その顔には「冗談だよな?」と大きく書いてあるように見える。
すると、ガタン!と音を立てて誰かが立ち上がった。
最年長の側近であるルーベンが、エマを睨むように見ている。
「……娘!お前がレオナール殿下を洗脳したんだろう!」
(……ああ、予想してた言葉を言われてしまった…)
でも、そう思われるのも仕方がないとエマは分かっている。
前世の記憶があるだなんて、誰かに信じてもらう方が難しいのだ。
「……ルーベン。

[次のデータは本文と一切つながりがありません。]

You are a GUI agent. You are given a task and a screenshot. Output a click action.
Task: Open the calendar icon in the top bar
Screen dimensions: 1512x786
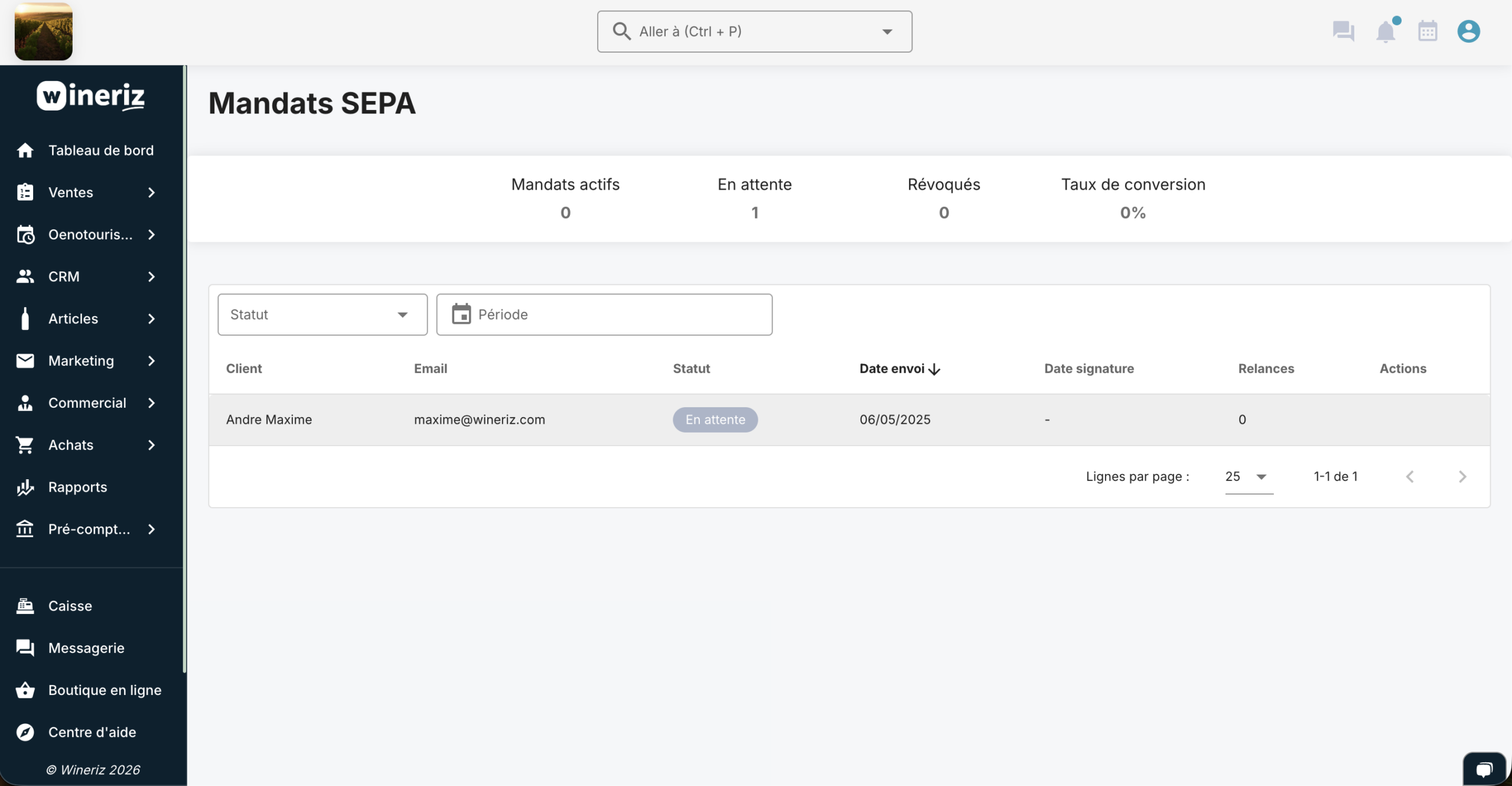(1428, 31)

その口利けなくしてやろうか?」
レオナールも立ちあがり、ものすごく黒い笑顔でルーベンの顔をがしっと掴んだ。
「あの、信じてもらえなくても結構です」
痛そうだな、と思いながらもエマはそう口にする。
ルーベンの顔を掴んだ手を離すことなく、レオナールが落ち込んだように眉を下げる。
そんな表情をただの村娘にするなんて、周りから見たらおかしいに決まっているのだ。
「私は…前世の記憶があって、前世はエマリスという名の王女でした。そしてレオナール殿下は、レオという名の護衛騎士でした。これは私にとって大切な記憶で、事実です。でも…」
すうっと大きく息を吸う。
エマを真っ直ぐ見据える碧い瞳を見ながら、次の言葉を口にした。
「……今の私は、このモルド村に住む平民のエマです。そしてあなたは、第二王子のレオナール殿下……これもまた、事実なんです」
「………エマリスさま」
レオナールが、ルーベンからパッと手を離す。
「確かにその通りですが、でも、俺は…」
「レオナール殿下」
エマが呼んだ今世の名前に、レオナールは苦しそうに顔を歪める。その顔を見て、エマは胸が痛んだ。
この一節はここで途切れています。